André had a charismatic presence. When he rose to speak, others listened. He was quick to demonstrate leadership in action: as a volunteer to help harvest sugar cane in Cuba (for which he received the distinction "model worker"), and as a lead marshal in a huge demonstration to commemorate the U.S. nuclear bombing of Hiroshima, Japan.

Impatient with the middle class student milieu and with a taste for militant, working class action, he dropped out of the English literature program at U. of T. and started out on a career of working and deep involvement in unions. He began with a job digging a tunnel for Toronto’s University subway line in 1965. He led a successful fight to have the Toronto Transit Commission mount a public memorial plaque to honour the sacrifices made by the tunnel workers.

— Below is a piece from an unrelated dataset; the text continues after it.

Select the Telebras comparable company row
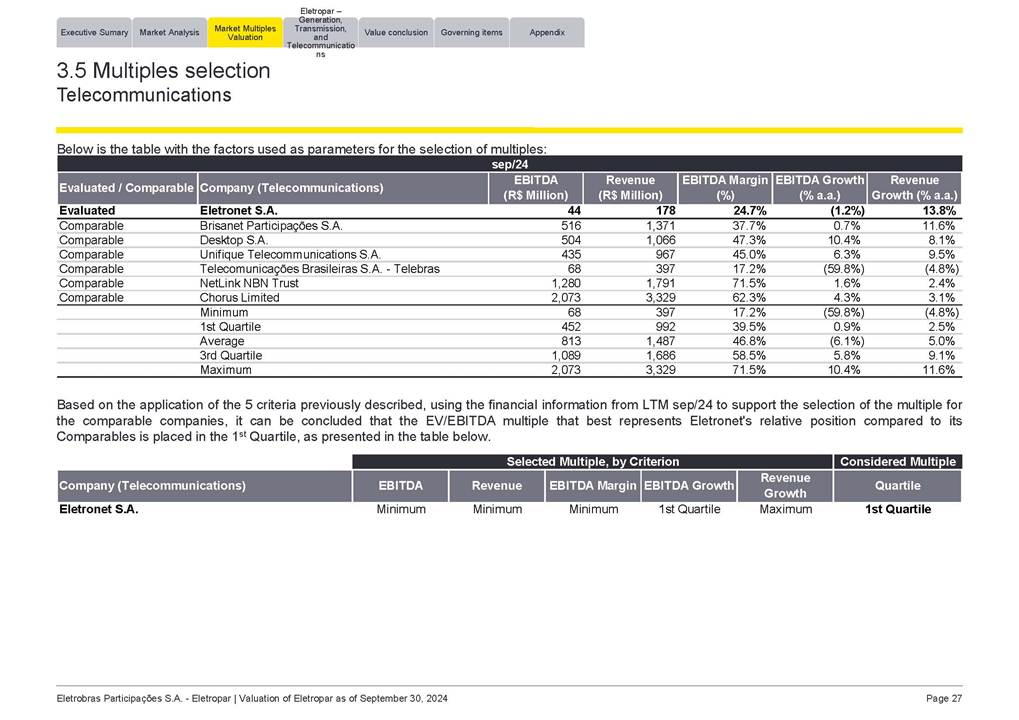 (x=319, y=269)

He remained a member of the LSA/LSO until the early 1970’s, during which time he involved himself in mass movements, including opposition to the Vietnam War and in solidarity with Cuba. Eventually, he dropped his formal affiliation to the Marxist organization, but remained sympathetic to it.

In the thirty-four years that he served in the labour movement, he occupied the roles of organizer, education officer, and negotiator. He worked, in turn, for the Labourer’s Union, the Canadian Union of Operating Engineers, the Canadian Union of Public Employees, the Communication Workers, the United Garment Workers, the International Woodworkers, and OPSEU (since 1980). In these roles, he focussed his energy and organizing talents in a syndicalist direction. He remained a militant, but one who became increasingly influenced by the imperatives of collective bargaining in organizations seeking reform not revolution. André always sought to get the best collective agreements for his membership, employing solidarity and discipline on the picket line. Regrettably, it was he to whom the task fell to negotiate the surrendering of OPSEU’s previous gains in the Social Contract negotiations. Similarly, he expressed criticism of the Canadian Auto Workers’ refusal to participate in co-management schemes with the big employers.

Naturally, the contradictions of his union role taxed his patience. So he turned his restless mind to a new passion—archaeology. He sat on the board of trustees at the Royal Ontario Museum for the past six years. He enjoyed the excavation trips to places like Cuba and Greece and he took a socialist’s pleasure in uncovering facets of collective life. After obtaining his master’s degree in Archaeology from U. of T. in 1998, and despite the debilitating effects of his cancer, he embarked on a doctorate.

His life ended in a combination of struggle and optimism. For this, his memory is an inspiration to his legion of friends in the labour and socialist movements. At the Steelworkers’ Hall, at a meeting held to celebrate André’s life on June 11, which ended with the singing of "The Internationale", I was lifted by the spirit of open identification with the class struggle and by the hundreds of participants that packed the meeting. The audience was composed of his surviving family, a CBC broadcaster, an official of the Royal Ontario Museum, trade union officials, an NDP member of the Ontario legislature, a former federal NDP MP, old comrades, and rank-and-file unionists. The stories that were told at the meeting expressed undying admiration for the radical and socialist aspects of his life. In that spirit, ours is not to mourn; ours is to organize and carry on the struggle for a socialist future.